§ REQUIRED ACTIONS:
**a.** Copy verbatim the portion of the passage on cloud-native infrastructure that begins at "Exploring one example" and ends after "cloud-native DNS implementations.".
**b.** Edit the records from their first line through the line containing "pyautogui.click(x=17, y=794)", replacing "icon" with "button" and leaving everything else unchanged. Return only those lines.

As containerized infrastructure gets built there are a set of critical interfaces available to applications that go far beyond what is available to a single node today. The adoption of ‘serverless patterns’ (meaning ephemeral, event driven function execution) will further compound the need to make sense of running code in an environment that is completely decoupled from the node. The services needed will start with application configuration and extend to monitoring, logging, autoscaling and beyond. The set of capabilities will only grow as applications continue to adapt to be fuller citizens in a “cloud native” world.

Exploring one example a little further, a number of service-discovery solutions have been developed but are often tied to a particular storage implementation, a particular programming language, a non-standard protocol, and/or are opinionated in some other way (e.g., dictating application naming structure). This makes them unsuitable for general-purpose use. While DNS has limitations (that will eventually need to be addressed), it’s at least a standard protocol with room for innovation in its implementation. This is demonstrated by CoreDNS and other cloud-native DNS implementations.

§ GIVEN INFORMATION:

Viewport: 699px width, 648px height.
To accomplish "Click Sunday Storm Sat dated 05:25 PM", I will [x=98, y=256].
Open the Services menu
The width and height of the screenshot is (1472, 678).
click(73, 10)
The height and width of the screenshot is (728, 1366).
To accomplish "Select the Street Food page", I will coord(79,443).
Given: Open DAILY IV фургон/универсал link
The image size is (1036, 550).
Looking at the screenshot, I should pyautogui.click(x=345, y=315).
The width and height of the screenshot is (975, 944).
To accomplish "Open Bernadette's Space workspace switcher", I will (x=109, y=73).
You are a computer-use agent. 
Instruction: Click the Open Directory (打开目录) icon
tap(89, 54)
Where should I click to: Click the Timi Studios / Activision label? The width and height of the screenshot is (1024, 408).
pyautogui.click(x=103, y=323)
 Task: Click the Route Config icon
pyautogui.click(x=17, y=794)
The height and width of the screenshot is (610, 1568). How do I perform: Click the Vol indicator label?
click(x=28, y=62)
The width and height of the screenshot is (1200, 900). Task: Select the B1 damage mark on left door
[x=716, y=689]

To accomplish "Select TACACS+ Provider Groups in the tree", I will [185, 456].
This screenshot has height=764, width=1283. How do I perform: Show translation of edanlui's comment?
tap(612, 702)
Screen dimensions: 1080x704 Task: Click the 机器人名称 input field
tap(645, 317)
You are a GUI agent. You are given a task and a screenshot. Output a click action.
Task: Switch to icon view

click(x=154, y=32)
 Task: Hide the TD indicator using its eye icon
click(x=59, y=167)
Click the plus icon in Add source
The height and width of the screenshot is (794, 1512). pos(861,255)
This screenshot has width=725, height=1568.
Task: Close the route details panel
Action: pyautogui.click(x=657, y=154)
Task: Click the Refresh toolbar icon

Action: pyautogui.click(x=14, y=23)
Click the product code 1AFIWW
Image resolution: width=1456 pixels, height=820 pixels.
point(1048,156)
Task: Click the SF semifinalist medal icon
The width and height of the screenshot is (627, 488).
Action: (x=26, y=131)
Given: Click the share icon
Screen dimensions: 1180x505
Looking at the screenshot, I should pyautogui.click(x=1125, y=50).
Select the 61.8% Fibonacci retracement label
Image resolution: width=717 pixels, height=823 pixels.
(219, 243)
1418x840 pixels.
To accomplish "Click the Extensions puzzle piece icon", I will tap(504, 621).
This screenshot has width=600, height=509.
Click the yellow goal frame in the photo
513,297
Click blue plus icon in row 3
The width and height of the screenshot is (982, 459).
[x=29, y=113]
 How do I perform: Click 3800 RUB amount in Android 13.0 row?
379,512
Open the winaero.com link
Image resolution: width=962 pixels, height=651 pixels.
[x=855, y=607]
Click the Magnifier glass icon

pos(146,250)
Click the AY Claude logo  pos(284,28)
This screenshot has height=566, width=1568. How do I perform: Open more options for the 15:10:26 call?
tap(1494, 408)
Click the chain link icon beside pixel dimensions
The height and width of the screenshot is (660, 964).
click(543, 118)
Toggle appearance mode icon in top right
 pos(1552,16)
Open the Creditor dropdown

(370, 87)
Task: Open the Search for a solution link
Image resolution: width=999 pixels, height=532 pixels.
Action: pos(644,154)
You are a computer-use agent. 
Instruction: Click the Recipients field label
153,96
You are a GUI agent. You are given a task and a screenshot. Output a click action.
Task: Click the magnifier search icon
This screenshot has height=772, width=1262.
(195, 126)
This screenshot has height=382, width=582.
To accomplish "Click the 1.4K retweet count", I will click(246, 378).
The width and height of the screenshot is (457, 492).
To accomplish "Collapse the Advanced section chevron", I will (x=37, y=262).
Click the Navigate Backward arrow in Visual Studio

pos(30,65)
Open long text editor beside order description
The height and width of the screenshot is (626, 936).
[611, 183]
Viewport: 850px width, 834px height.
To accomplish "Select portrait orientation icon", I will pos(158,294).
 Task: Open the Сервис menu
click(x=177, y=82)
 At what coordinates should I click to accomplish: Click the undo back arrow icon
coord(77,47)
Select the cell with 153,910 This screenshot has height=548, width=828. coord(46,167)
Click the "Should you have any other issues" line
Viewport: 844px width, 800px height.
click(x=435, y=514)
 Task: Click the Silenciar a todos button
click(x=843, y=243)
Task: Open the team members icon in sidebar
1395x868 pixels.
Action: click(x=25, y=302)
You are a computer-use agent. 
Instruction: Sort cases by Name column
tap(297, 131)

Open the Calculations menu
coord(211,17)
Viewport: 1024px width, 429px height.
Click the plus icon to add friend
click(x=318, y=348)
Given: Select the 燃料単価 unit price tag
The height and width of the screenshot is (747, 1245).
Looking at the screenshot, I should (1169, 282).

§ TASK-BY-TASK OUTPUTS:
**a.**
Exploring one example a little further, a number of service-discovery solutions have been developed but are often tied to a particular storage implementation, a particular programming language, a non-standard protocol, and/or are opinionated in some other way (e.g., dictating application naming structure). This makes them unsuitable for general-purpose use. While DNS has limitations (that will eventually need to be addressed), it’s at least a standard protocol with room for innovation in its implementation. This is demonstrated by CoreDNS and other cloud-native DNS implementations.

**b.**
Viewport: 699px width, 648px height.
To accomplish "Click Sunday Storm Sat dated 05:25 PM", I will [x=98, y=256].
Open the Services menu
The width and height of the screenshot is (1472, 678).
click(73, 10)
The height and width of the screenshot is (728, 1366).
To accomplish "Select the Street Food page", I will coord(79,443).
Given: Open DAILY IV фургон/универсал link
The image size is (1036, 550).
Looking at the screenshot, I should pyautogui.click(x=345, y=315).
The width and height of the screenshot is (975, 944).
To accomplish "Open Bernadette's Space workspace switcher", I will (x=109, y=73).
You are a computer-use agent. 
Instruction: Click the Open Directory (打开目录) button
tap(89, 54)
Where should I click to: Click the Timi Studios / Activision label? The width and height of the screenshot is (1024, 408).
pyautogui.click(x=103, y=323)
 Task: Click the Route Config button
pyautogui.click(x=17, y=794)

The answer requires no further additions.